Monday, December 8, 2008

Zafra to Seville, Thursday December 4th

Keith and Christine would love to hear from you with questions, comments, personal news and any news at all from Australia or wherever you are. We will reply to all emails! Please write to either windlechristine@gmail.com or windle.keith@gmail.com


Keith’s plan to go to the bus station early had not taken into account that we were locked in. We had to wake up the hostel manager, but he was cheerful about it all and made our breakfast as soon as Keith came back. He told us that there are lots of customers in warmer months, and that none of them speak Spanish. Lots of them are rich Greeks, which seemed odd since this was an excellent hostel but at the very cheap end of the spectrum. Perhaps the rich Greeks were taking pilgrimage seriously and trying a little poverty for a while. Obviously their designer cloaks, gold cockle shells and superior sandals had given them away.
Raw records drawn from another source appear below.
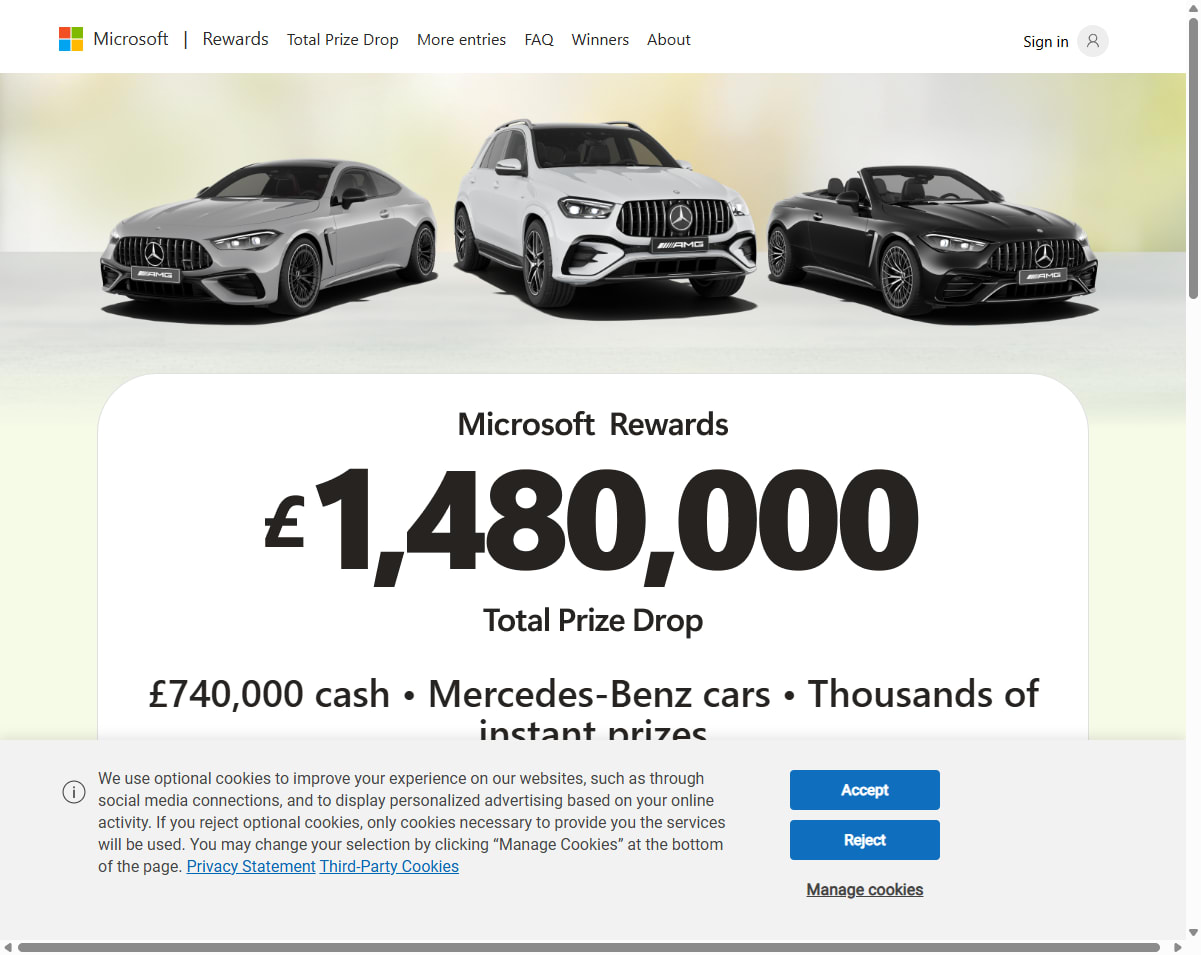
Task: View the Winners page
Action: (600, 40)
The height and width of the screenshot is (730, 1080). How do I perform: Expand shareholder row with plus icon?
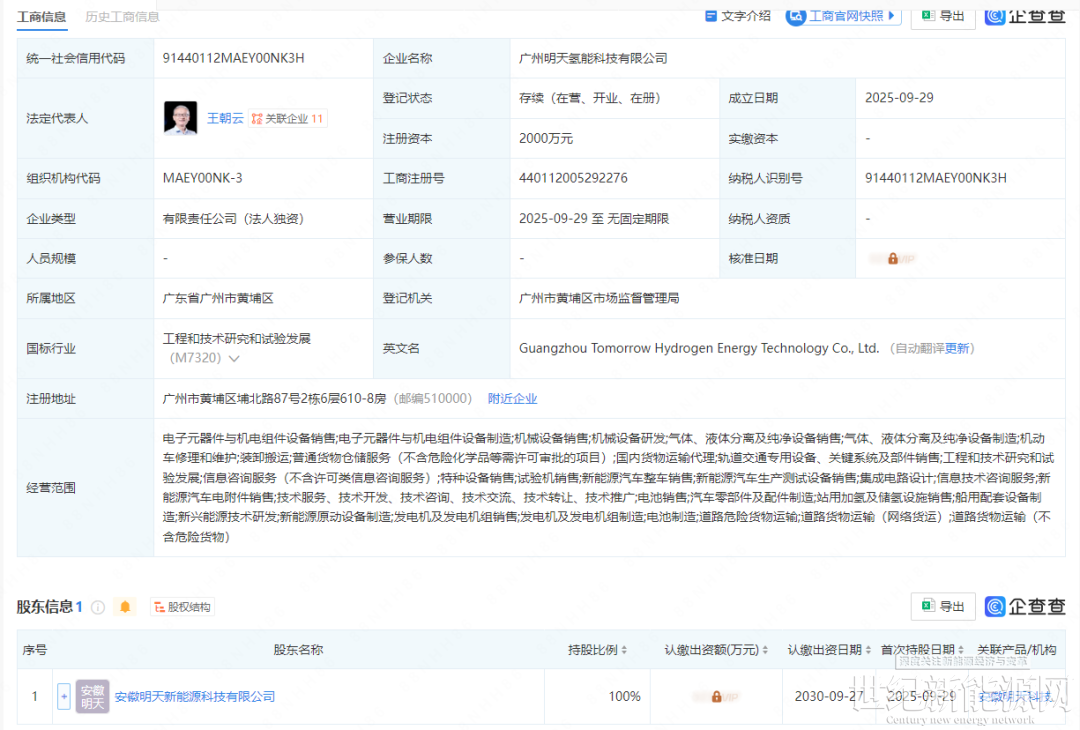64,696
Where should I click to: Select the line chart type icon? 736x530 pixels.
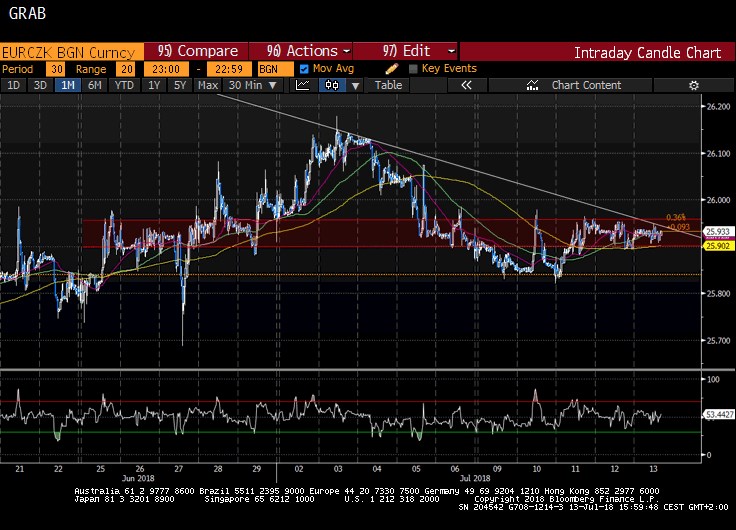point(302,85)
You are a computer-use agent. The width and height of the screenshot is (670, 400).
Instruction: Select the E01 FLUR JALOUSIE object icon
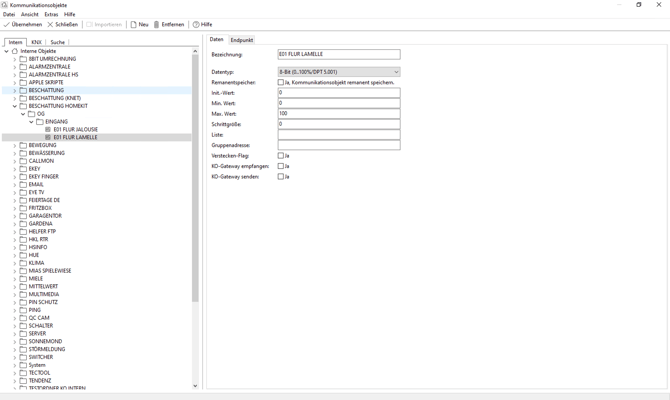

The bus to Seville had three passengers on it. From our positions high up we could look over a wall into a yard on the city side of the main road around Zafra. There was a traditional farm house, hens, vegetables and olive trees, and a donkey standing high up on a small hill in the middle. They must have held out when developers, at least a century ago, approached land owners. We passed through an industrial suburb before hitting a round of villages and farms. A ‘big bull’ metal silhouette on a hill reminded us that we were about to arrive in Seville, the home of bull fighting.
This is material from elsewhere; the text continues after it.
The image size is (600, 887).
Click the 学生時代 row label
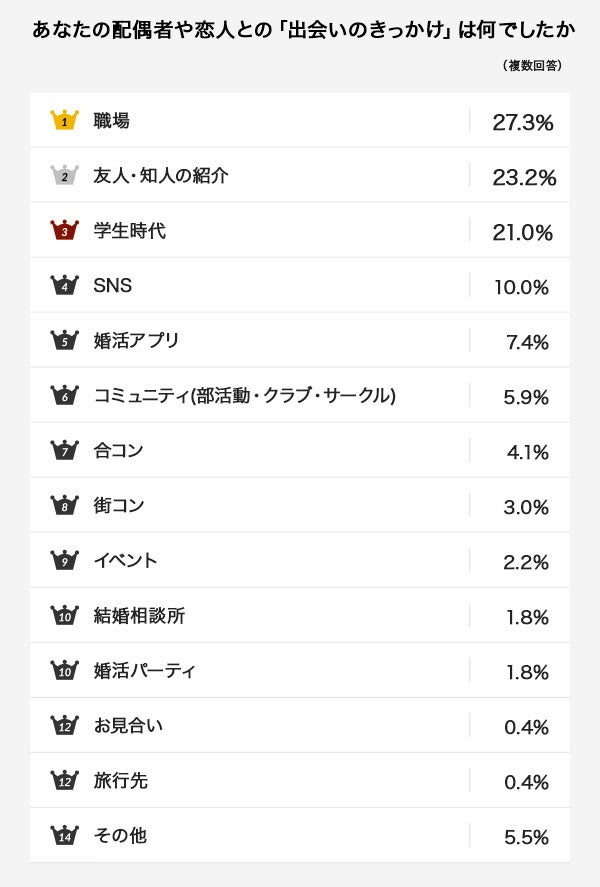129,231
Once out of the bus and onto the streets, the orange trees lining the roads and in the squares, and the horses and carriages brought back memories of another time we had been in Seville thirty years ago.

Even my backpack seemed light as I bounced along, excited by the familiar tiled details on buildings and the narrow streets and lanes. We found our pension (cheap family run hotel) down a maze. The list of street names Keith had written down for us to turn at was incredibly long for the short distance that we had to walk. The last stretch before the Square of Crosses had a very narrow street that reduced by half to much less than a vehicle’s width, before it opened up for the square. The tiny square had three elaborate wrought iron crosses in the centre, and a lane leading off it to our pension.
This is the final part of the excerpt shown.